Join us for a film screening of Four Colours, followed by a Q&A with film director Aldo Guerrero, lawyer and political scientist Emilio Dabed and playwright Ismail Khalidi.

This screening is co-presented by the Institute of Latin American Studies at Columbia University and the Columbia Global Center in Santiago.


Advanced registration for this Zoom Webinar is required.

Aldo Guerrero is a Chilean producer, director and filmmaker. After years of experience in the film and television industry, he founded the audiovisual production company Artefactovisual. Guerrero is well known in Chile as a producer and director of popular music videos, the most famous being the global hit Somos Sur, which featured Grammy-nominated Chilean rapper Ana Tijoux and the British-Palestinian “first lady of Arabic Hip Hop,” Shadia Mansour. In recent years, Guerrero has also become involved in documentary filmmaking, creating projects that link Chile’s large Palestinian community with those in Palestine and the wider diaspora.

Emilio Dabed is a lawyer and political scientist (Science Po-Aix en Provence, France) specializing in constitutional matters, international law and human rights. Currently, he is Adjunct Professor at Osgoode Hall Law School, York University in Toronto, and Visiting Fellow at the Nathanson Center on Transnational Human Rights, Crime and Security. Previously, he was a Researcher and Visiting Professor at An-Najah National University Law School, Nablus, Palestine, and consultant for the Capacity Development in Higher Legal Education project in An-Najah University in cooperation with the Center for International Legal Cooperation Amsterdam-Netherlands (2017-2018). Between 2015 and 2016 Dr. Dabed was the Palestine and Law Fellow and Adjunct Assistant Professor of Law at Columbia University Law School-Center for Palestine Studies; during the years 2014 and 2015 he directed the International Law and Human Rights Program at Al-Quds/Bard College, Jerusalem, where he taught between 2011 and 2015. He also taught critical legal theory and philosophy of law in Diego Portales University, Santiago, Chile, both as a teaching assistant and then as professor of law theory.

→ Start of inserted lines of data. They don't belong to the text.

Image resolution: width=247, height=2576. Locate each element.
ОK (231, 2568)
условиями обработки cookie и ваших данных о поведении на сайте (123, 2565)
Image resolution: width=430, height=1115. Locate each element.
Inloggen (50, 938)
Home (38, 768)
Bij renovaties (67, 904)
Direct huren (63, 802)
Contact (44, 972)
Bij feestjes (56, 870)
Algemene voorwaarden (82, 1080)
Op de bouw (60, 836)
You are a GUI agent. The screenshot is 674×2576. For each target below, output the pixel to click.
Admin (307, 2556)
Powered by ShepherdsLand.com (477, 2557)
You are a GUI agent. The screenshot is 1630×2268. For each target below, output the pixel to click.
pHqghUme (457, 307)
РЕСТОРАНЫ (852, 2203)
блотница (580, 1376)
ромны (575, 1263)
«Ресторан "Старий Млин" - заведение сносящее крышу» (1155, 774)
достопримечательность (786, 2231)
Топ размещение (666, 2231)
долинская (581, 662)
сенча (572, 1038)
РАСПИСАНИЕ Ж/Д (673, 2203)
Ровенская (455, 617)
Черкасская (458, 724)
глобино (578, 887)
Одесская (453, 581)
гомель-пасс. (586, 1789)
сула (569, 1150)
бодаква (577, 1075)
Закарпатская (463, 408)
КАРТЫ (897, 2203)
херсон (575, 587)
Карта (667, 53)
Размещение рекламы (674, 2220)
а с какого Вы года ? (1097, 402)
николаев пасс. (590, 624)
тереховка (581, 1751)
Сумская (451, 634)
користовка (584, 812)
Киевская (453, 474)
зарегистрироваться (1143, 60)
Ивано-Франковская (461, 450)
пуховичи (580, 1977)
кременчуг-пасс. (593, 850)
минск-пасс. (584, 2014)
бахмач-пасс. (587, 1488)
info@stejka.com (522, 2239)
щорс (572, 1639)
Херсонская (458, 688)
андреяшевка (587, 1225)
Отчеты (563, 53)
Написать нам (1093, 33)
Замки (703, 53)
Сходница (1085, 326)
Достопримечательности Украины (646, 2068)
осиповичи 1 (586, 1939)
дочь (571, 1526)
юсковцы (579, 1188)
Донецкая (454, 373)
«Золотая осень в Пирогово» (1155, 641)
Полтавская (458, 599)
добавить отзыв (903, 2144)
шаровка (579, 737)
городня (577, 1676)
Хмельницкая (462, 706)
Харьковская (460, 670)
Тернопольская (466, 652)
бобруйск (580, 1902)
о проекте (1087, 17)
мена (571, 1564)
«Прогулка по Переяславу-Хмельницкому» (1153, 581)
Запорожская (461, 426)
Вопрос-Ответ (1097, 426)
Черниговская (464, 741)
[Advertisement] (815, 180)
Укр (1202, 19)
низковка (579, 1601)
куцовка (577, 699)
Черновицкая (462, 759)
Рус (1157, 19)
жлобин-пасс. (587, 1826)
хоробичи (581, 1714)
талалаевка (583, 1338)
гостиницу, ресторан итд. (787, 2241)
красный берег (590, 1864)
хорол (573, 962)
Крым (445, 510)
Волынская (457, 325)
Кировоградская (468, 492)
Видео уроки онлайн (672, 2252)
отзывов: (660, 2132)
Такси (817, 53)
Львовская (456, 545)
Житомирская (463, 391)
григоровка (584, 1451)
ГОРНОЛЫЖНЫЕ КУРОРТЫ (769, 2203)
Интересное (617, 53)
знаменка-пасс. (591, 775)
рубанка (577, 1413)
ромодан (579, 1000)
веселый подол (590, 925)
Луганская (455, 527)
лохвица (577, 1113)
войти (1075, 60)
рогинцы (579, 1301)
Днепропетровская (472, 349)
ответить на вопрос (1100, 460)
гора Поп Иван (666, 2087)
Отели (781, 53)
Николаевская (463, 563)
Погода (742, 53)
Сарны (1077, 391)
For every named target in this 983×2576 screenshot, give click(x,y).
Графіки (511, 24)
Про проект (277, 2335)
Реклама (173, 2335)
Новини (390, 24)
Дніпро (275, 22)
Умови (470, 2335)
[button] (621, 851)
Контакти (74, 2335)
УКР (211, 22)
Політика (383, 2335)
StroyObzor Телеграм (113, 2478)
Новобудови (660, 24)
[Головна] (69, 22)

Ismail Khalidi’s plays include Truth Serum Blues (Pangea World Theater ‘05), Tennis in Nablus (Alliance Theatre ‘10), Foot (Teatro Amal ‘16), Sabra Falling (Pangea ‘17), and Dead Are My People (Noor Theatre ’18). He also co-adapted, with Naomi Wallace, two novels for the stage; Ghassan Kanafani’s Returning to Haifa (Finborough Theatre ‘18) and Sinan Antoon’s The Corpse Washer (Actors Theatre of Louisville ‘19). Khalidi’s work has been included in numerous anthologies and with Wallace he co-edited another, entitled Inside/Outside: Six Plays from Palestine and the Diaspora (TCG ‘15). His writing has been featured in American Theatre Magazine, The Kenyon Review, The Nation, Mizna, Guernica, The Dramatist and ReMezcla. Khalidi holds an MFA from NYU’s Tisch School of the Arts.


Palestine Cuts is generously supported by Jeanne & Ken Levy-Church.